> **Set exercise 1**: Write out the part of the forum thread on Portuguese residency that starts at "I'm also looking" and ends at "a little easier?".
> **Set exercise 2**: Give every distinct username that posts in the forum thread on Portuguese residency.
# start of Source
# Portugal Residency if married to Portuguese National



## Toby D (Oct 28, 2011)

Can anyone help me of applying for a residency in Portugal if I am married to a Portuguese national? 

I am an Australian who has been married to a Portuguese national for over 3 years now. 

I would like to apply for a Portugues residency but can not find any information pertaining to my situation. 

Any assistance greatly appreciated! 

Toby


----------



## canoeman (Mar 3, 2011)

Are you in Portugal? if not then you can't apply for Residency.
If your not accompanying your Portuguese partner then I believe you would be treated same as anyone non EU person applying for Visa or for Residence. 

If your here or moving here then your Portuguese partner makes the application through your local SEF office as "reunifaction of family"

Portal SEF


----------



## Toby D (Oct 28, 2011)

canoeman said:


> Are you in Portugal? if not then you can't apply for Residency.
> If your not accompanying your Portuguese partner then I believe you would be treated same as anyone non EU person applying for Visa or for Residence.
> 
> If your here or moving here then your Portuguese partner makes the application through your local SEF office as "reunifaction of family"
> ...


Thanks Canoeman, I am Australian. I have seen that I can apply for Family Reunion for residency. I was also wondering about the difference between Residency and Citizenship. Can I have duel citizenship with my Australian citizenship and if i can get this do I still need a residency status? 

Regards,

Toby


----------



## canoeman (Mar 3, 2011)

Residency gives you permission to live in a country.
Citizenship means you take Portuguese Citizenship (nationality), which means you would be subject to all Portuguese Laws, taxation, etc etc. Depending on your country of birth Laws you might be able to have dual Citizenship.

Further info here, it does say if married to a Portuguese National but don't know if it encompasses a marriage abroad. You need to check with the Embassy in Australia
Portal SEF


----------



## Toby D (Oct 28, 2011)

canoeman said:


> Residency gives you permission to live in a country.
> Citizenship means you take Portuguese Citizenship (nationality), which means you would be subject to all Portuguese Laws, taxation, etc etc. Depending on your country of birth Laws you might be able to have dual Citizenship.
> 
> Further info here, it does say if married to a Portuguese National but don't know if it encompasses a marriage abroad. You need to check with the Embassy in Australia
> Portal SEF


Thanks Canoeman - I think I have got to the bottom of it. First I need to get my Permanent Residency sorted out. I can then apply for a citizenship if I want. I have checked the Australian laws and this is allowed.

Toby


----------



## SophieRo (Feb 5, 2013)

I'm also looking into applying for a residency visa to stay with my Portuguese fiancee. Anyone have any suggestions as where to start? We were looking into getting married already and were wondering if we should do this before applying for my visa. Will this make it a little easier?


----------



## canoeman (Mar 3, 2011)

Yes, it would as on entry to Portugal on a standard Schegan Visa you could then apply or rather your wife applies for reunification of family, believe checks on suspect "arranged marriages" a bit harder now.
Otherwise you apply for a extended or Resident visa from your nearest Portuguese Consulate


----------
# end of Source
# start of Material
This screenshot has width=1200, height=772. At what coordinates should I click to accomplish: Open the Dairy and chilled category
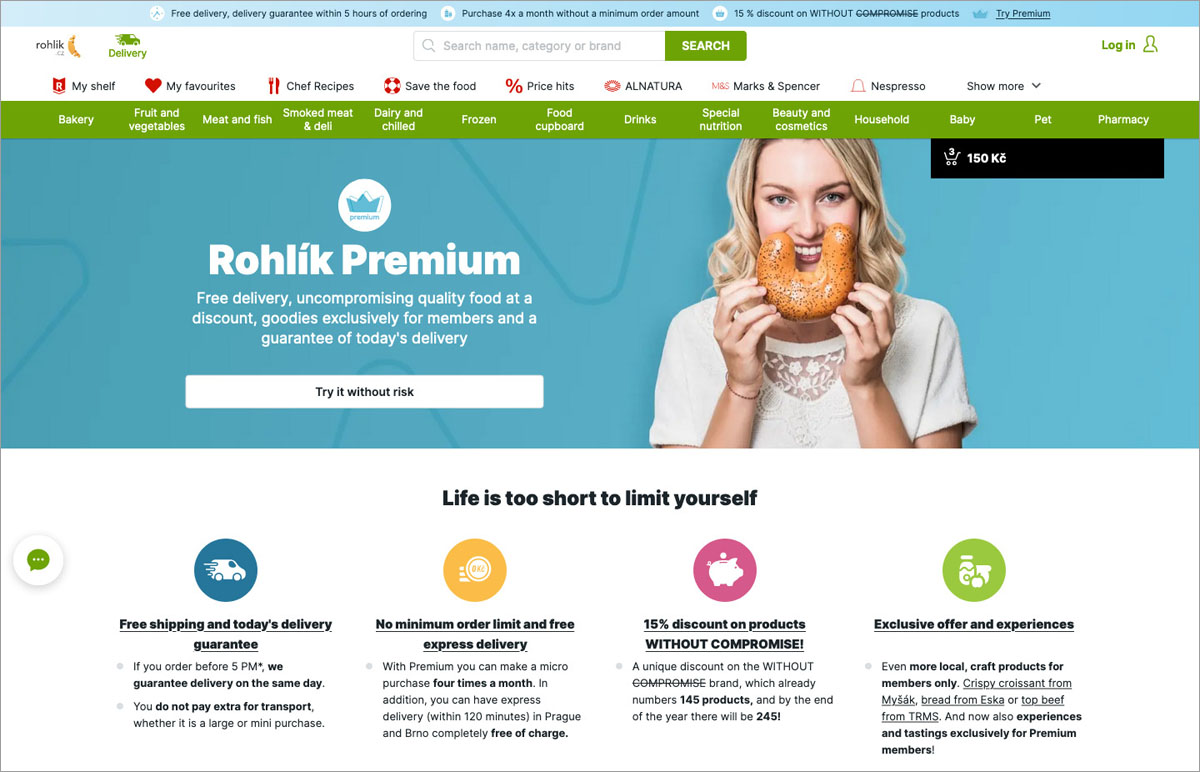coord(398,120)
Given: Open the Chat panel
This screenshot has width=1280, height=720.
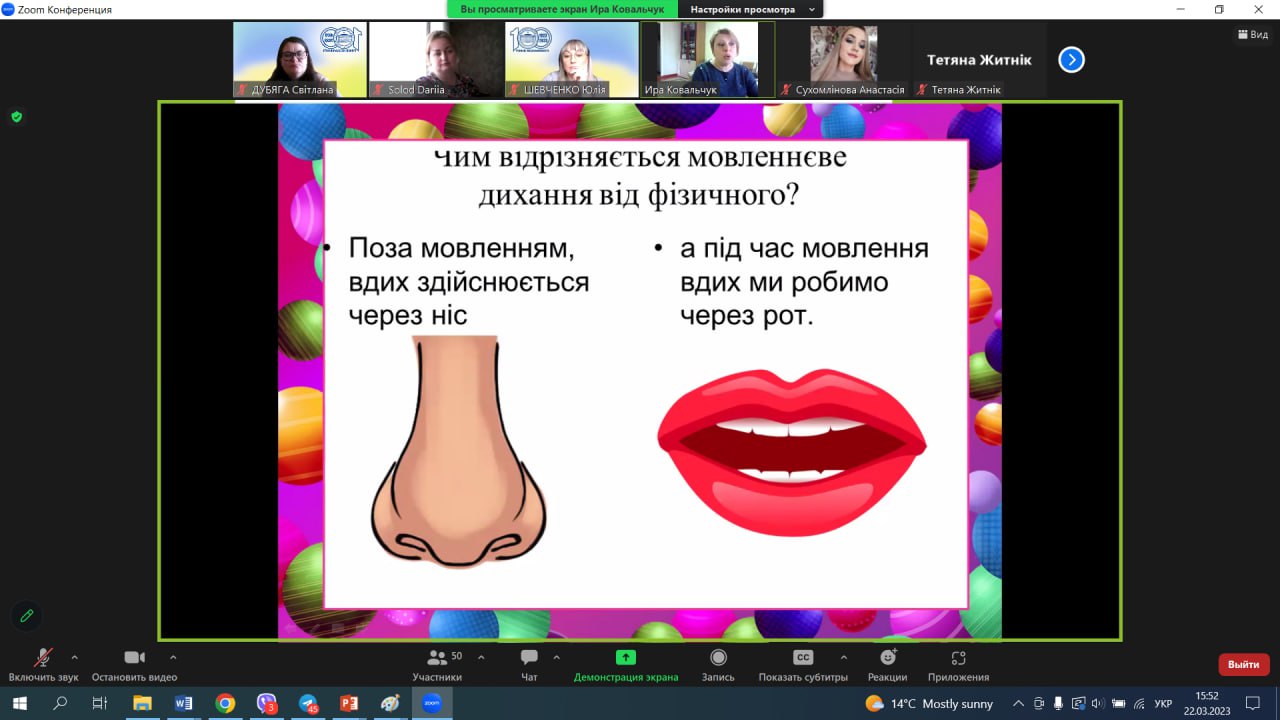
# end of Material
> **Exercise response 1**:
I'm also looking into applying for a residency visa to stay with my Portuguese fiancee. Anyone have any suggestions as where to start? We were looking into getting married already and were wondering if we should do this before applying for my visa. Will this make it a little easier?

> **Exercise response 2**: Toby D, canoeman, SophieRo